Deniz seviyesindeki yükseliş, Tuvalu’yu doğrudan tehdit ediyor. Uzmanlara göre önümüzdeki 25 yıl içinde, yüksek gelgitler sırasında ülkenin neredeyse tamamı su altında kalabilir. Bu senaryo bir felaketten öte, Tuvalu’nun fiziksel varlığının sonu anlamına geliyor. Bir zamanlar mavi suları ve mercan resifleriyle bir turizm cenneti olarak hayal edilen bu ada, şimdi yaşanabilirliğini yitiriyor.

Tuvalu’nun yaşadığı sorunlar sadece deniz seviyesinin yükselmesiyle sınırlı değil. Okyanus suları, adanın yeraltı tatlı su kaynaklarını tuzlandırıyor. Bu da halkın neredeyse tamamen yağmur suyuna bağımlı hale gelmesine neden oluyor. Ancak iklim krizinin bir başka yüzü olan kuraklık, yağmur miktarını da her yıl biraz daha azaltıyor.

Tarım yapmaya uygun değil

Topraklar ise tarım yapmaya uygun değil. Tuzlu ve geçirgen bir yapıya sahip olan toprak, temel gıda üretimini neredeyse imkansız kılıyor. Ada halkının geleneksel besin kaynağı olan balıklar da ya sayıca azalıyor ya da mercanların beyazlamasıyla gelişen mikroalgler nedeniyle zehirli hale geliyor. Ciguatera adlı toksinlerin bulaştığı bu balıklar, sağlık sorunlarına yol açabiliyor. Eskiden kendi kendine yetebilen bir toplum olan Tuvalu, artık ithalata bağımlı bir yaşam sürüyor.
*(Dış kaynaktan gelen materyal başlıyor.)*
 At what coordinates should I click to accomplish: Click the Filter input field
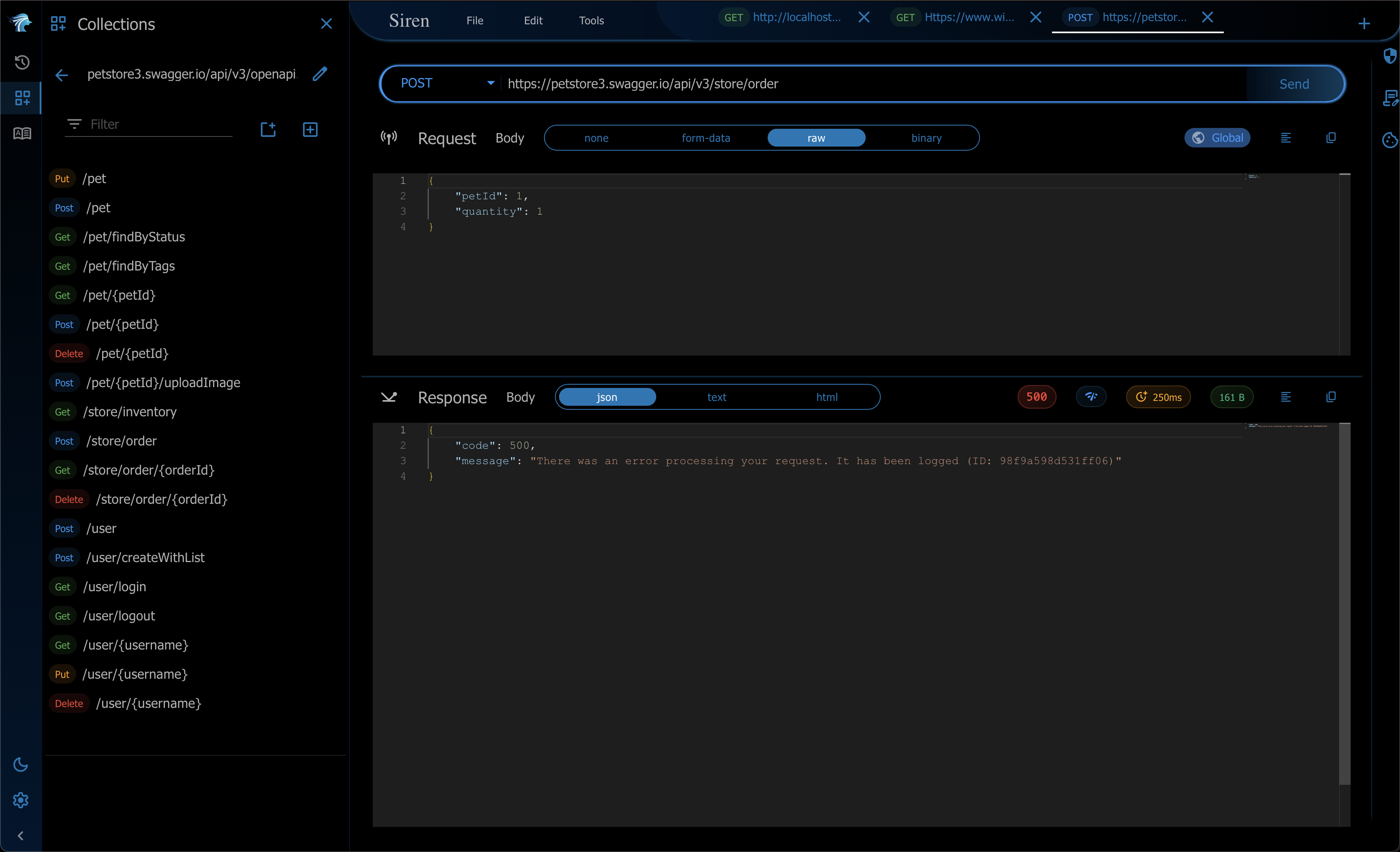point(149,124)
Deniz seviyesinin yükselişi, yalnızca bir çevre sorunu değil, aynı zamanda ciddi bir adalet sorunu. Tuvalu’nun küresel sera gazı salımına katkısı yok denecek kadar az. Ancak iklim krizinden en fazla etkilenen ülkelerin başında geliyor. Bu nedenle Tuvalu, yıllardır uluslararası alanda iklim adaleti mücadelesi veriyor.

Küçük ülkenin büyük savaşı

2002 yılında, Avustralya ve ABD gibi yüksek emisyonlu ülkelere karşı hukuki adımlar atma tehdidinde bulunan Tuvalu, aynı zamanda Kyoto Protokolü’nün devamı niteliğindeki Doha Değişikliği için mücadele etti. 2021 yılında ise Antigua ve Barbuda ile birlikte Birleşmiş Milletler’e başvurarak, iklim değişikliğinin uluslararası hukuk kapsamında değerlendirilmesini sağlayacak COSIS adlı komisyonun kurulmasına öncülük etti. Bu girişim, iki yıl sonra Uluslararası Deniz Hukuku Mahkemesi’nde açılan davayla somutlaştı.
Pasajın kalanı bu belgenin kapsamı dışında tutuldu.